--- Source data ---

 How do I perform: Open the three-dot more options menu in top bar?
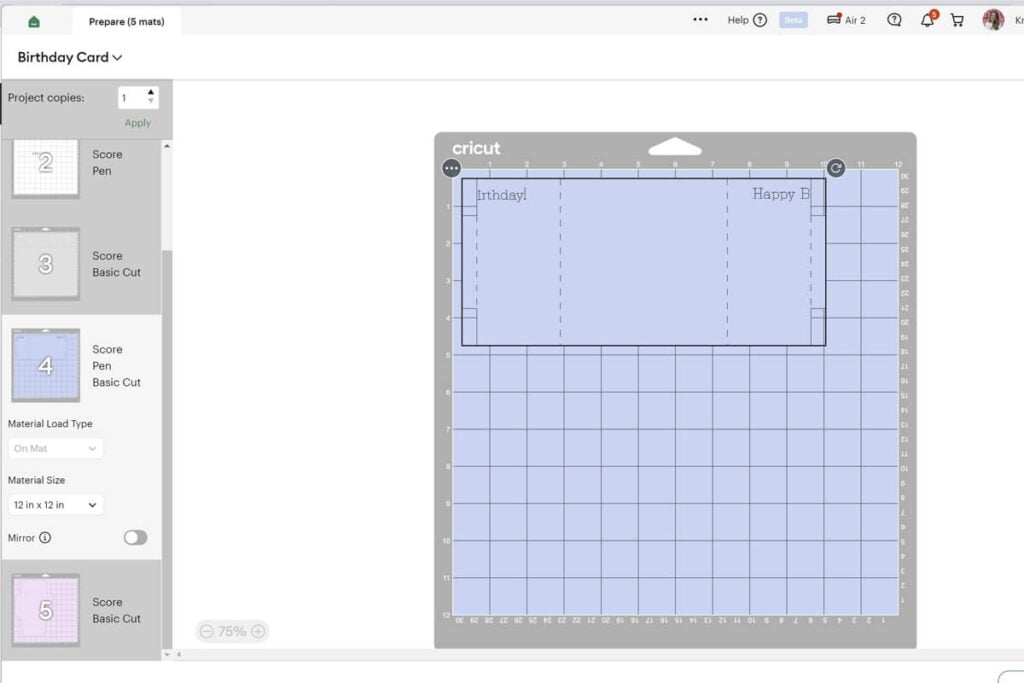tap(700, 20)
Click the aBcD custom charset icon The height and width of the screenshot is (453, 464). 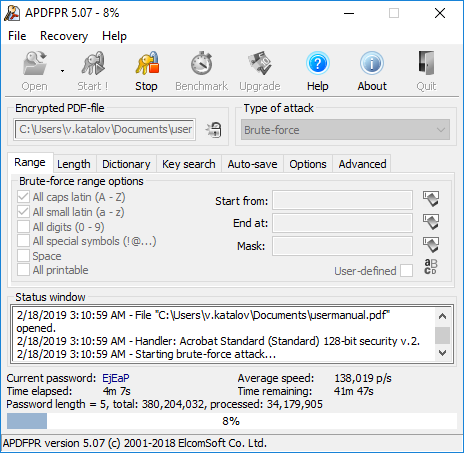pos(430,266)
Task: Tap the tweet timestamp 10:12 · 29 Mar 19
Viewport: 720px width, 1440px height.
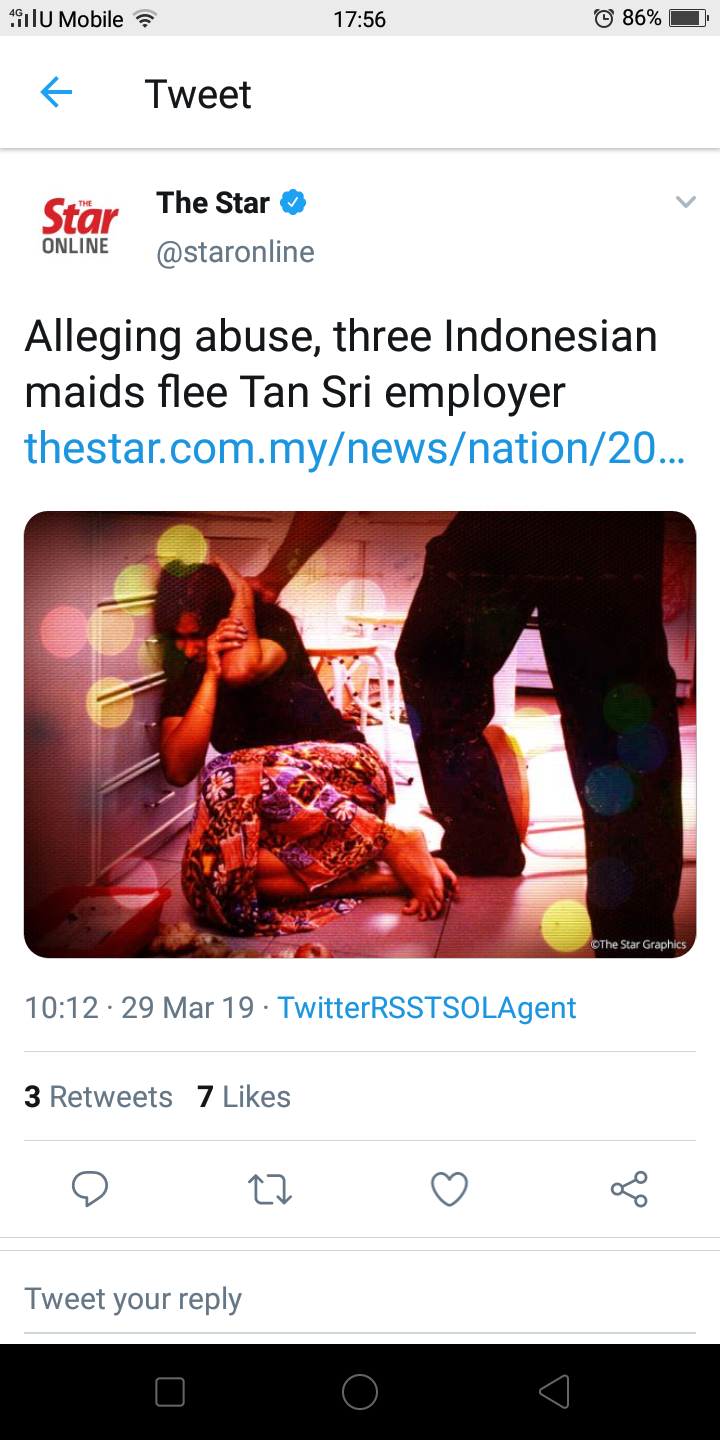Action: (x=139, y=1007)
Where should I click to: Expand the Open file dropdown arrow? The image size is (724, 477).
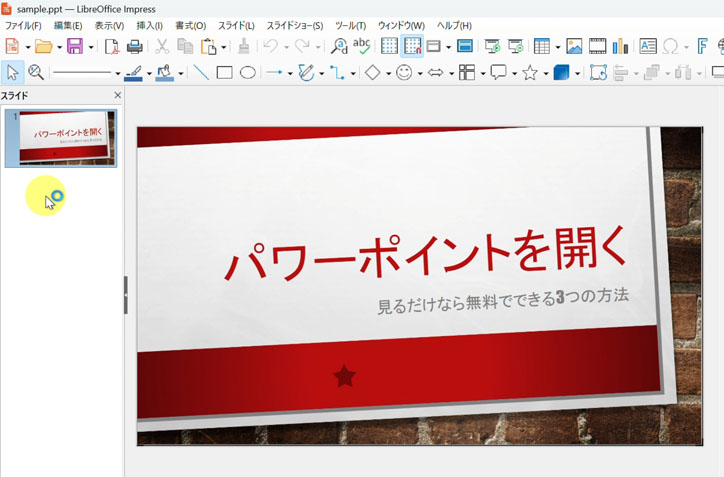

---

Working down from the line with "Task: Tap the", copy each line exactly until the last line of the entries, which is also included. Omit the pictures.

— Response box —
Task: Tap the tweet timestamp 10:12 · 29 Mar 19
Viewport: 720px width, 1440px height.
Action: (x=139, y=1007)
Where should I click to: Expand the Open file dropdown arrow? The image size is (724, 477).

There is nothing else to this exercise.